I did make an effort to eat for the entire week beforehand, trying desperately to put on a pound or two before Thanksgiving Day, but my efforts were in vain. If I ate anything, most of it came right back up as usual. Truthfully, there was no reason I should have still been alive. When at last Thanksgiving came, Becca did her best to make me presentable.
-Thief of Life: The Chronicles of Daniela-Book Three-Torn
The imagined and projected guilt of being responsible for foetal alcohol syndrome in my unborn (and, as it turned out month after month after month, un-conceived) child was more than I could have coped with. I even felt guilty if I ate blue cheese in the second half of my cycle – just on the off chance that I was carrying a tiny dot of a human being, the beginning of a baby in my womb who might have had an adverse reaction to the unpasteurized dairy product.
I saw nothing after that but that young body in its garments and imagined it without the garments.
If I ate that day I have no recollection of it. If I conducted meetings I have no memory of them.
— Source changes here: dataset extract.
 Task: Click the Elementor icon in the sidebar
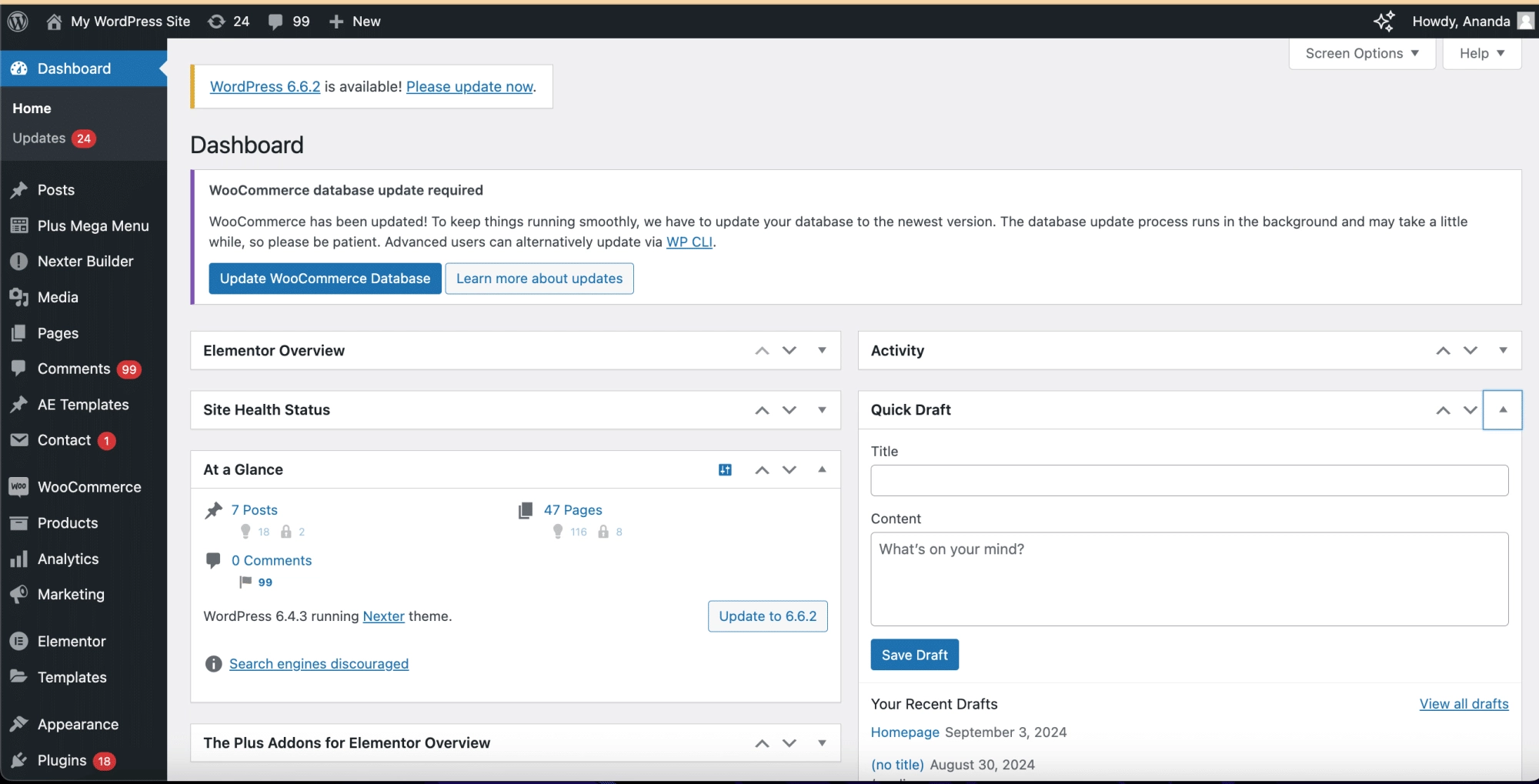coord(18,641)
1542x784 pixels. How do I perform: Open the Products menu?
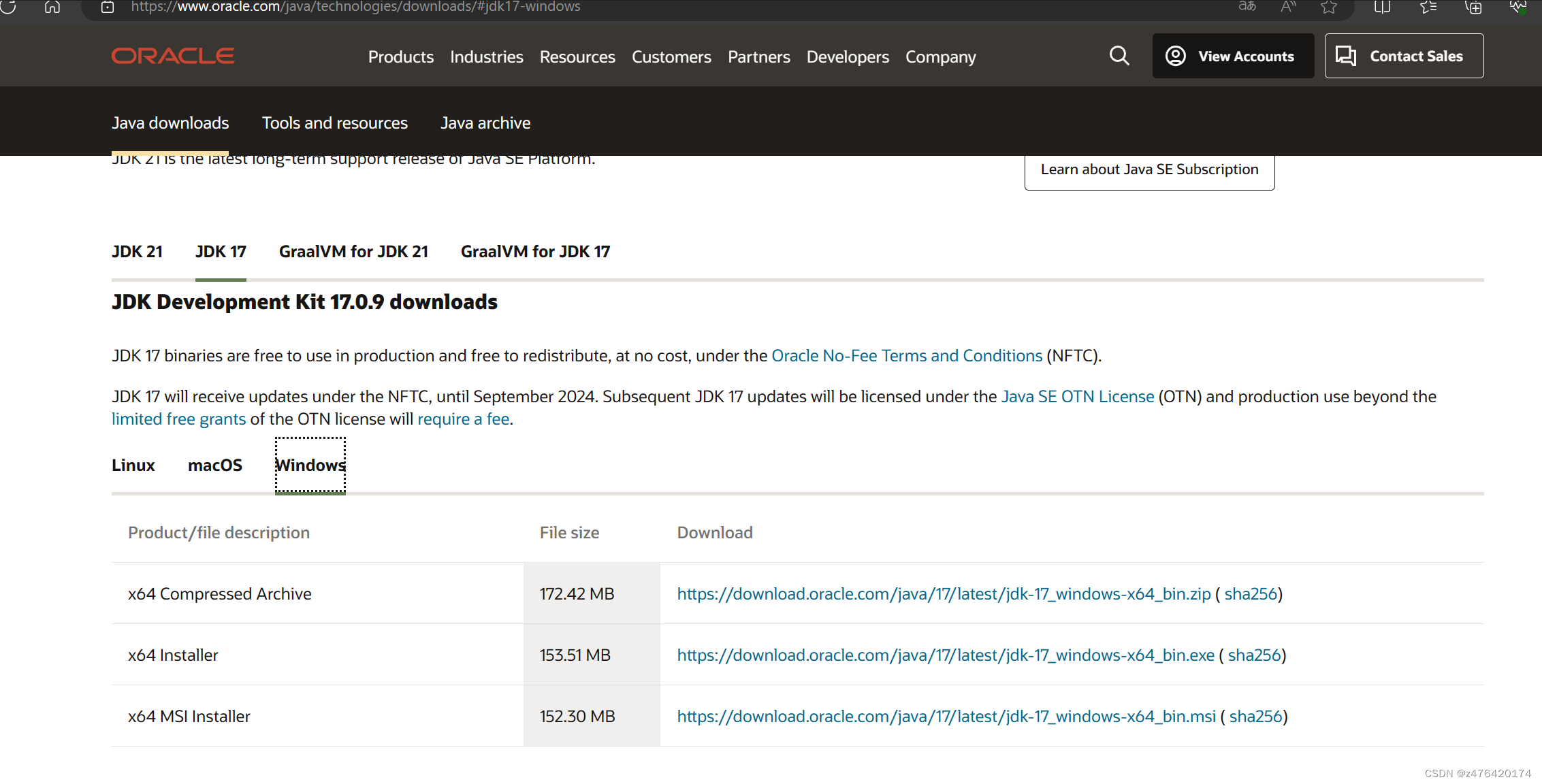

-I Diced With God: The Life of Henry VIII As Seen By His Majesty
In these consequence clauses, the authors employed present or past simple tense.
I would rephrasing them "If I ate anything, most of it would come right back up as usual", "I would even feel guilty if I ate blue cheese.." or "If I ate that day I would have no recollection of it."
Is the if in the first two examples equivalent to when? That is to say, the authors took these protases as actual occurrences, not contingencies?
And any differences between the original and my phrasing?